Moreover, Qwen2.5 has made significant strides in areas like executing instructions, generating long-form text, understanding structured data, and producing structured outputs. It’s more adaptive to System prompts, enhances role-playing capabilities, and improves chatbot performance.
More than just general models: specialized models shine
Beyond the general models, Qwen2.5 includes specialized models. For example, Qwen2.5-Coder, designed for programming tasks, comes in 1.5B and 7B versions, with a 32B version in development. This coder model is trained on 5.5 trillion tokens of mixed source code and text data, ensuring strong performance on coding benchmarks, even with smaller sizes.
Qwen2.5-Math, another specialized model, offers versions at 1.5B, 7B, and 72B parameters. These models are trained on high-quality mathematical datasets and can solve complex math problems in both Chinese and English.
In a grueling test, Qwen2.5-Math was pitted against OpenAI’s latest o1 model on a difficult AIME problem.
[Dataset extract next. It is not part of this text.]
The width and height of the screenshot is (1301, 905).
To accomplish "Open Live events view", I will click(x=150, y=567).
While o1 took 15 seconds to solve the problem, Qwen2.5-Math solved it in 29 seconds, with both arriving at the correct answer using different approaches.
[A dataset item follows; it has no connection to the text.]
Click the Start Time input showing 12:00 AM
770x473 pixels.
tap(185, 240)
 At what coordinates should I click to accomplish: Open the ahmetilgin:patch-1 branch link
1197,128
The most open model ecosystem
Qwen’s open-source strategy is comprehensive. The Qwen2.5 language model is available in seven sizes: 0.5B, 1.5B, 3B, 7B, 14B, 32B, and 72B, along with base, instruct (instruction-following), and quantized versions. Developers had been clamoring for models like the 32B and GGUF models, and Qwen delivered, open-sourcing GGUF, GPTQ, and AWQ quantized models to give developers more options and eliminate the need to wait for Llama.
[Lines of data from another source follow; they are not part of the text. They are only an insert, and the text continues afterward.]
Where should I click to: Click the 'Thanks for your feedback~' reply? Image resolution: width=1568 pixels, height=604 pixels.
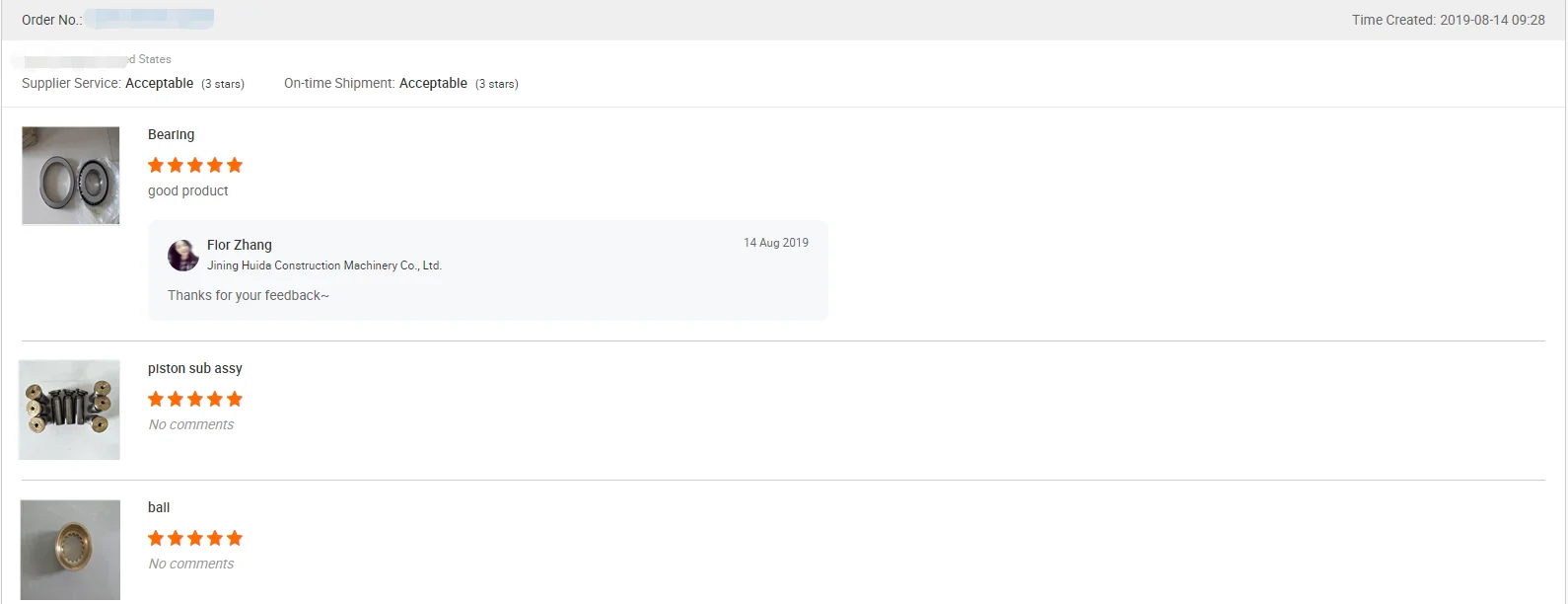point(249,295)
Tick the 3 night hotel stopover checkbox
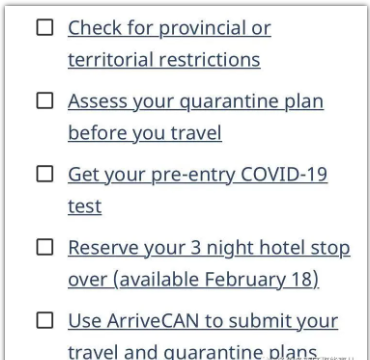This screenshot has width=370, height=360. pyautogui.click(x=45, y=247)
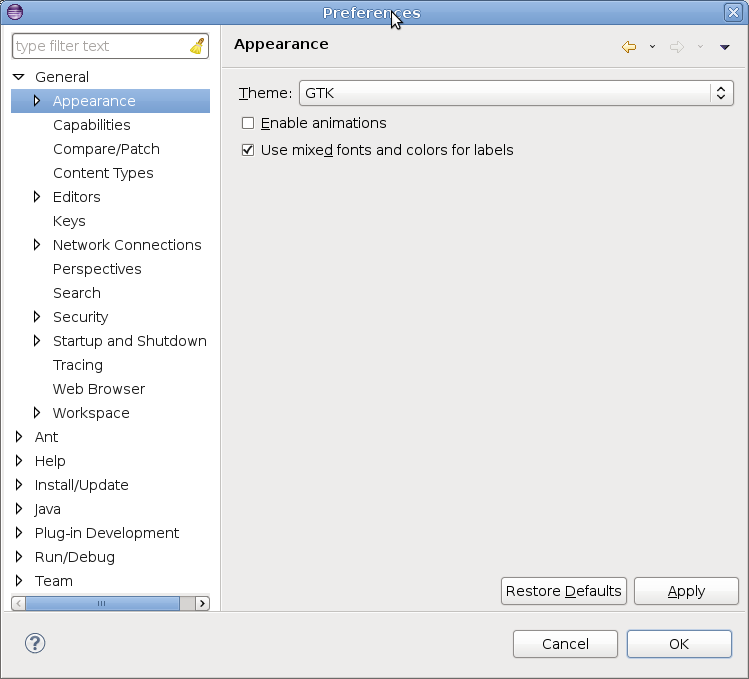Open the Theme dropdown

(516, 93)
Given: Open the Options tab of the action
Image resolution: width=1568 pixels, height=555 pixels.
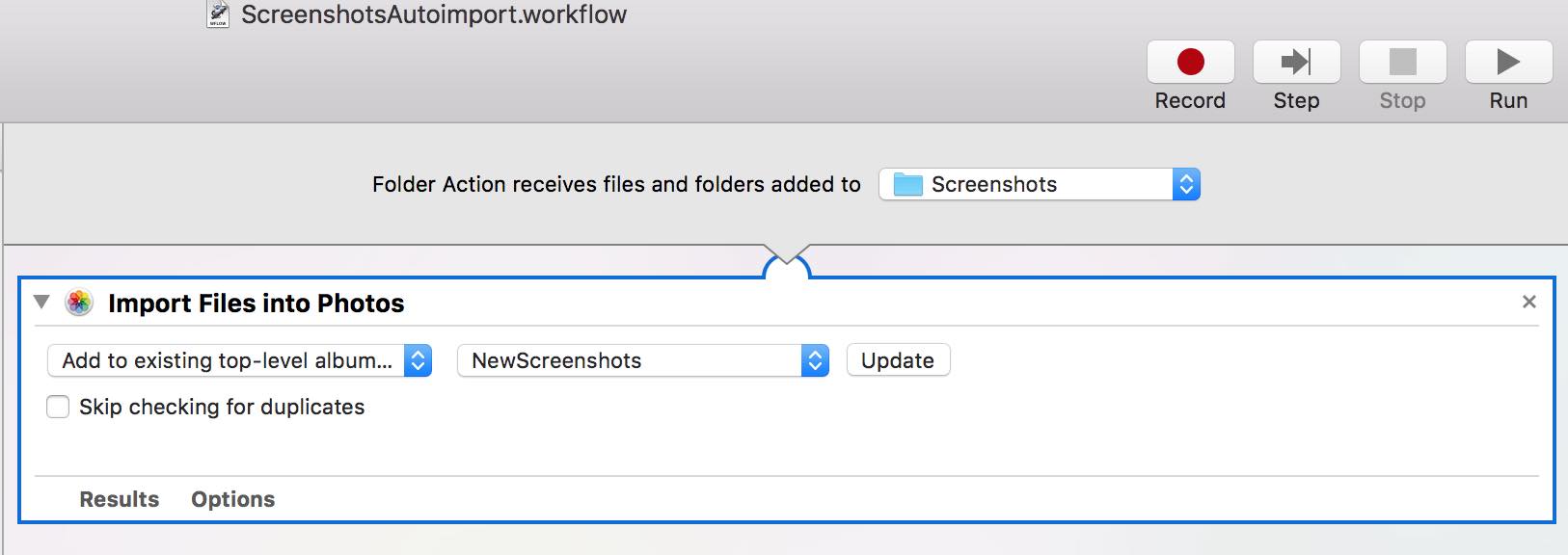Looking at the screenshot, I should point(232,499).
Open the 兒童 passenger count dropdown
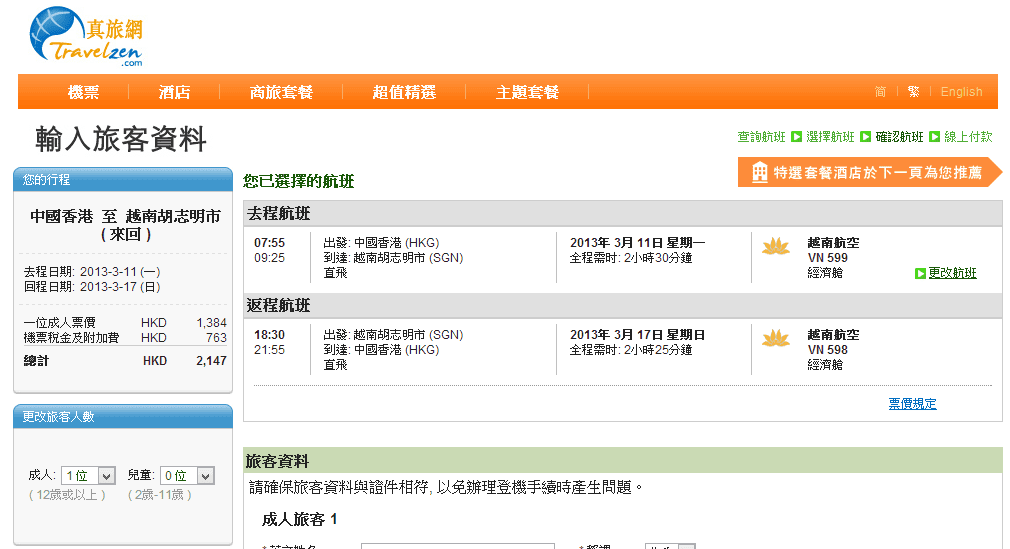 [188, 476]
In terms of multimodal capabilities, Qwen2-VL-72B is now open-sourced, bringing advanced vision-language abilities like recognizing images of varying resolutions, understanding videos over 20 minutes long, and performing autonomous operations on phones and robots.
Summing It Up:
Qwen2.5 offers a diverse range of models with vastly improved performance across different sizes, languages, and specialized tasks. On top of that, it adds impressive multimodal capabilities. It’s clear that Qwen2.5 is one of the most comprehensive and versatile open-source AI ecosystems available.
Open source, but are developers using it?
With so many models open-sourced, a crucial question arises: Are developers actually using them? According to Jingren Zhou, by mid-September 2024, Qwen models had been downloaded over 40 million times, and the global open-source community had created over 50,000 derivative models based on Qwen, making it second only to Llama in popularity.
This level of adoption isn’t just about dumping models onto the open-source community; it requires hard work and close collaboration with developers. From Qwen1.5 onwards, Tongyi’s team has partnered with HuggingFace, integrating Qwen into the HuggingFace Transformers library, simplifying its usage for developers. Additionally, the team has worked to ensure compatibility with various open-source frameworks, including vLLM, AutoGPTQ, and llama.cpp.
As Zhou explained, “We open-source so many models to give developers the flexibility to choose what works best for their use cases.” At the same time, Alibaba Cloud provides closed-source API options for enterprise customers, catering to their specific needs.
Final thoughts: open or closed? It’s all about the market
Alibaba Cloud’s unique approach lies in its balance between open-source and closed-source offerings. Unlike other companies like OpenAI, which remains closed-source, or Llama, which is fully open-source, Alibaba Cloud offers both. Zhou believes that whether a model should be open or closed isn’t a decision for AI companies to make—it should be determined by market demand.
As the debate over open vs. closed models rages on, one thing is clear: Tongyi Qianwen’s commitment to openness may keep it at the forefront of the AI industry for years to come.